US tells EU air passenger data foiled terror plots

Los Angeles Airport Police patrol the Tom Bradley
terminal at Los Angeles International Aiport
© AFP/Getty Images/File Kevork Djansezian

AFP

WASHINGTON (AFP) – US homeland security officials on Wednesday defended a draft airline passenger information sharing agreement which European MPs could veto over privacy concerns, saying such data had foiled terror plots.

The European Parliament blocked a previous agreement between the United States and the 27-state EU, forcing the two sides to enter into negotiations that culminated with a draft agreement that was leaked online.

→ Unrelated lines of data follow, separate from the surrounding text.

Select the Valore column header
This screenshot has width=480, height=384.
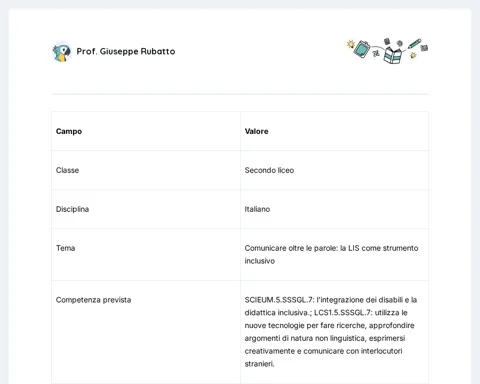[x=256, y=131]
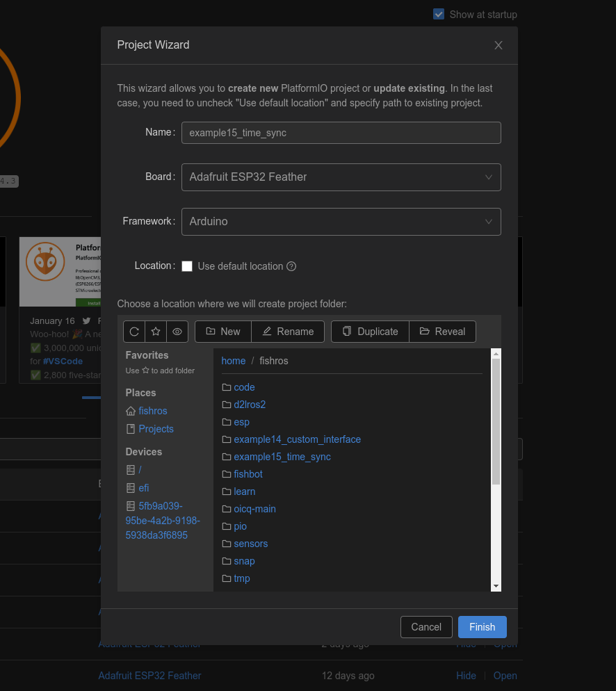The image size is (616, 691).
Task: Open the root '/' device
Action: tap(140, 470)
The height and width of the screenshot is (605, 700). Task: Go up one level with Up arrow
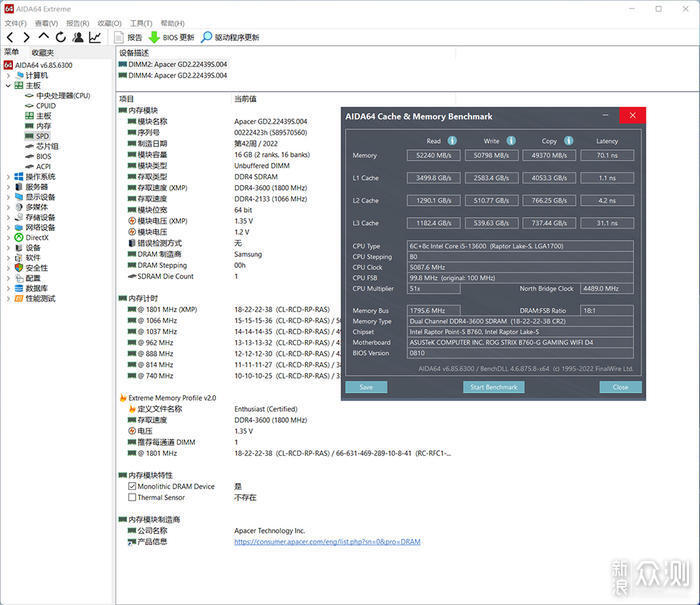[43, 36]
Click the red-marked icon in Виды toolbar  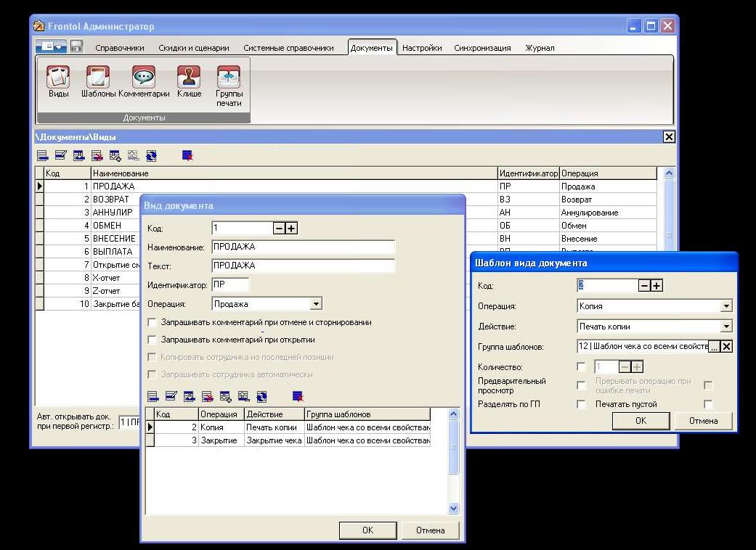point(187,155)
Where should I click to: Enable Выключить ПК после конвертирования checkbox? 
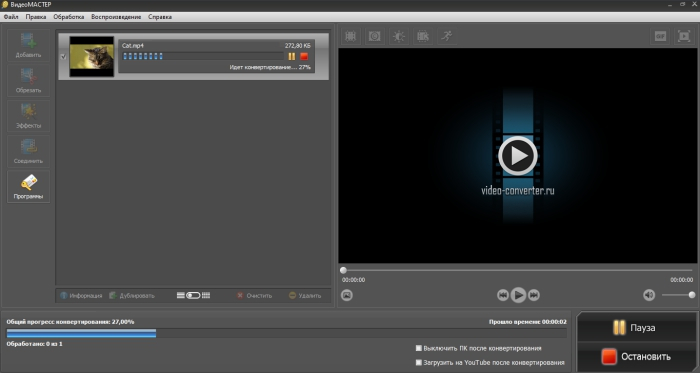pyautogui.click(x=419, y=348)
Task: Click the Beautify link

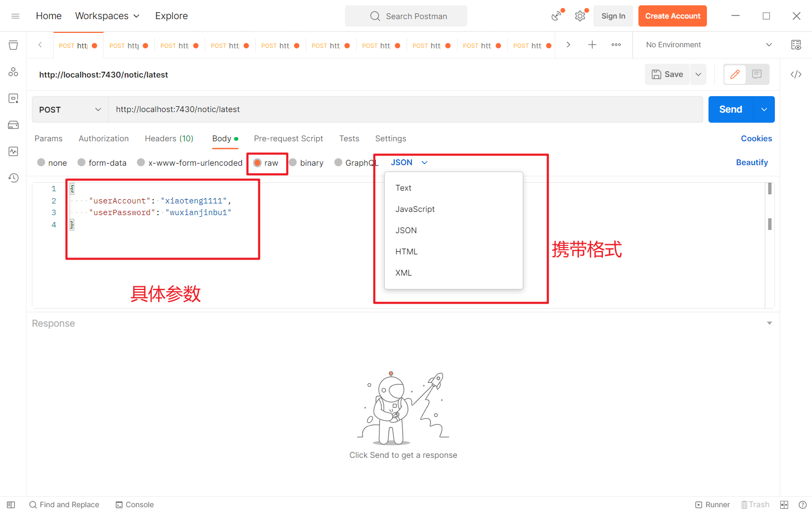Action: (x=752, y=162)
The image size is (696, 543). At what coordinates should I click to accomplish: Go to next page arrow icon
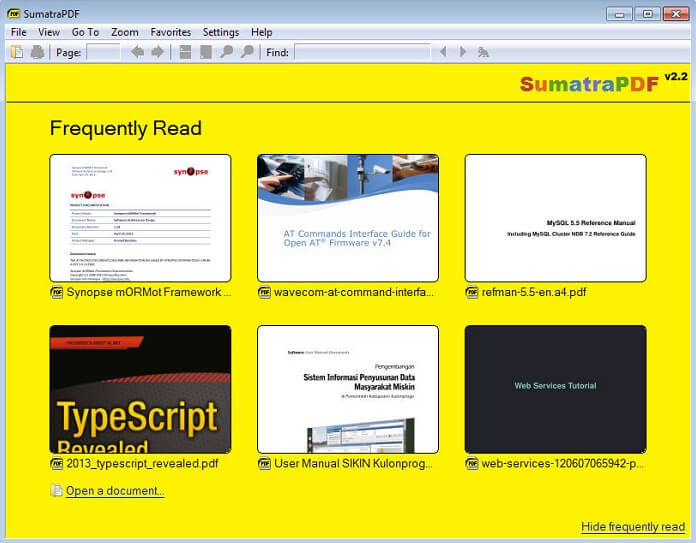pos(158,52)
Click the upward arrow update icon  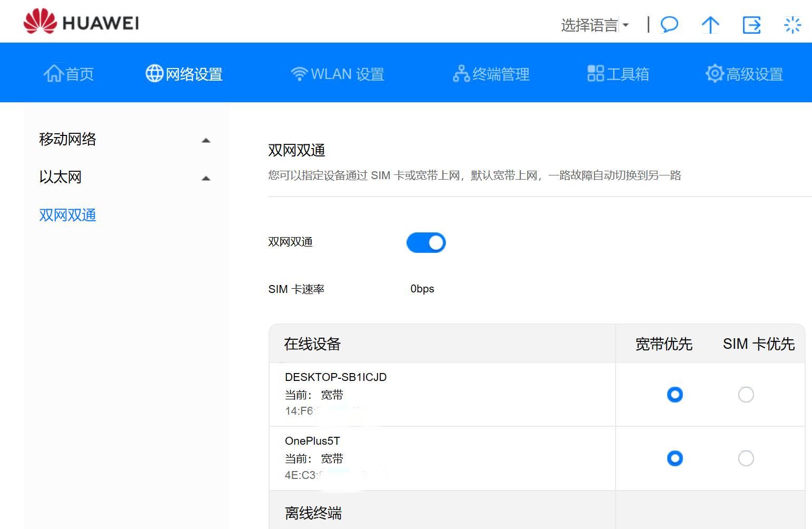(x=710, y=25)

Some European lawmakers have said the 15 years that passenger data could be held by the United States is too long and definitions for what constitutes a terror threat or a serious transnational crime are very vague.

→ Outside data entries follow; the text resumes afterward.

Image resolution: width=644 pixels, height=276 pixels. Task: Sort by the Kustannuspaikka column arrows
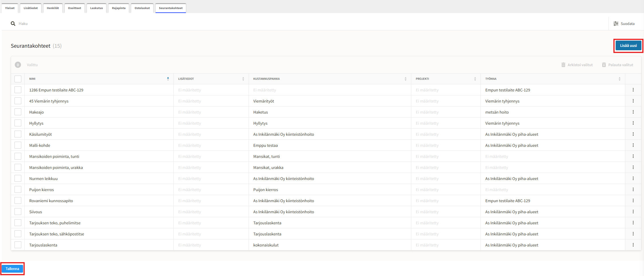[405, 79]
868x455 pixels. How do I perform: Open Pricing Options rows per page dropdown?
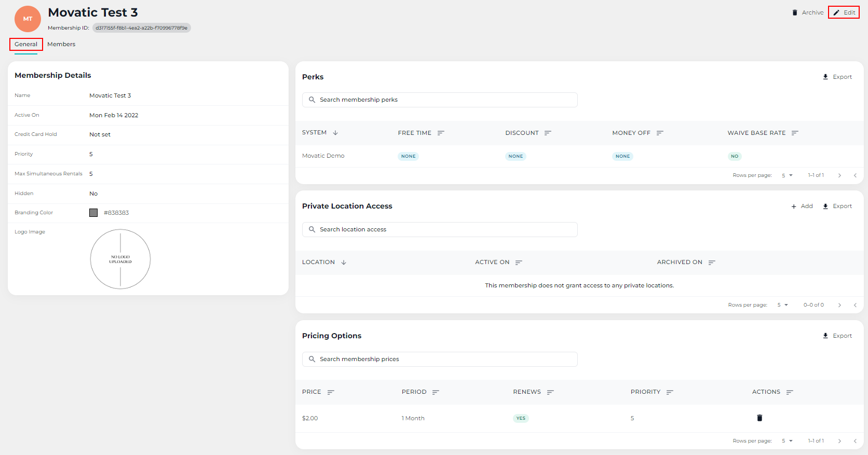point(787,441)
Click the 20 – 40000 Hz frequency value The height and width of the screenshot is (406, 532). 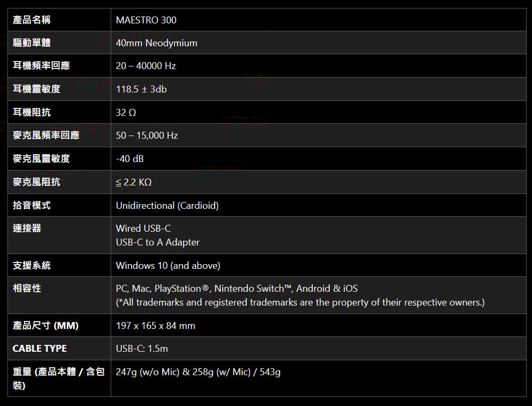146,66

But Mary Ellen Callahan, chief privacy officer for the US Department of Homeland Security, said three audits had shown information had not been abused and refuted allegations that its powers could be “disproportionate.”

Suggestions from Europe that the United States should “only collect information from the people you need to collect information from, for example the bad guys — the criminals,” were flawed, she told a congressional sub-committee.

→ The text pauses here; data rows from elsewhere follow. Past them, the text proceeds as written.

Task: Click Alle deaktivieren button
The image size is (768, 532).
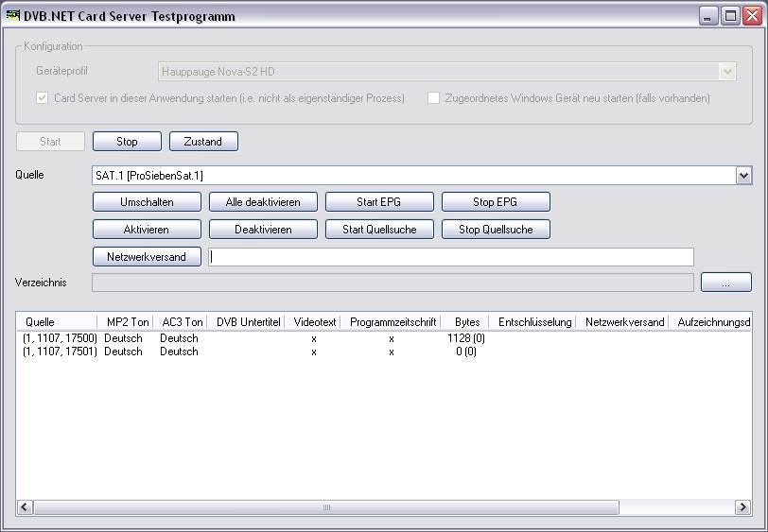Action: point(263,202)
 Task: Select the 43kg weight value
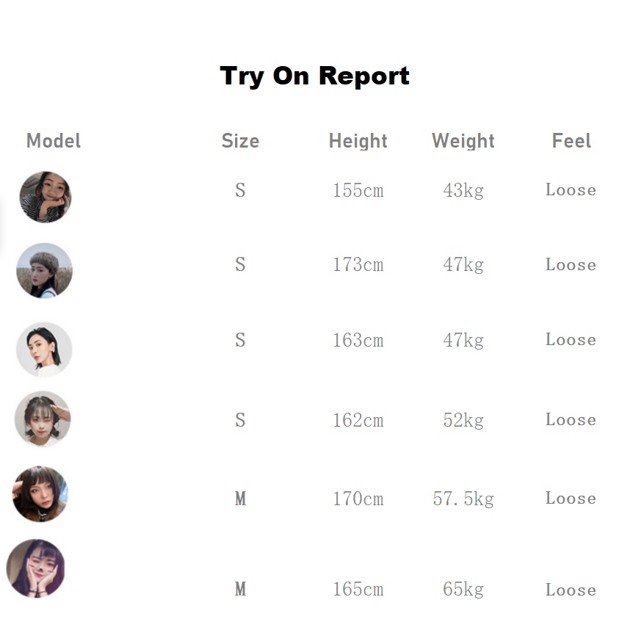(x=463, y=191)
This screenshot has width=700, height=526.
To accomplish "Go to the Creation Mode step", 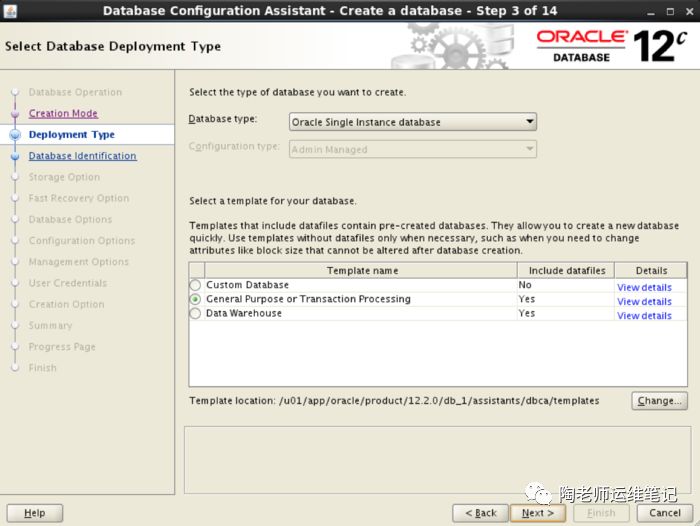I will coord(63,114).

“We don’t know who all the bad guys are. We have unknown terrorists out there,” Callahan said in testimony at a hearing on intelligence sharing and terrorist travel.

Thomas Bush, a US Customs and Border Protection (CBP) official, said passenger name records (PNRs) helped snare Najibullah Azazi, a lawful US resident who plotted to attack the New York subway system, as well as identify his co-travelers who had trained in the same terror training camps in Pakistan.

PNR data also identified David Headley, a Chicago-based Pakistani-American who pleaded guilty for his role in the 2008 Mumbai attacks.

“Starting with a very common name David, a partial travel itinerary and a very vague travel timeframe, CBP was able to check it against other databases and within 24 hours provided the FBI with name, address and passport number,” Bush told the committee.

David Heyman, Assistant Secretary for Policy at the Department of Homeland Security, said legal advice to European members of parliament citing data protection concerns could persuade them against revamping an agreement ratified by 24 of 27 EU member states since 2007.

But Democratic congresswoman Janice Hahn of California said Euro MPs had provided no substantive reason against approving the draft agreement.

“The real problem is parliament. They’re the ones that look like they could very well veto this or block it, and there doesn’t seem to be any instances of abuse that they can point to after we’ve collected this information,” Hahn said.

“But it’s just a basic overall belief that data collection has sort of gotten to an extreme. Privacy for them seems to have been violated.”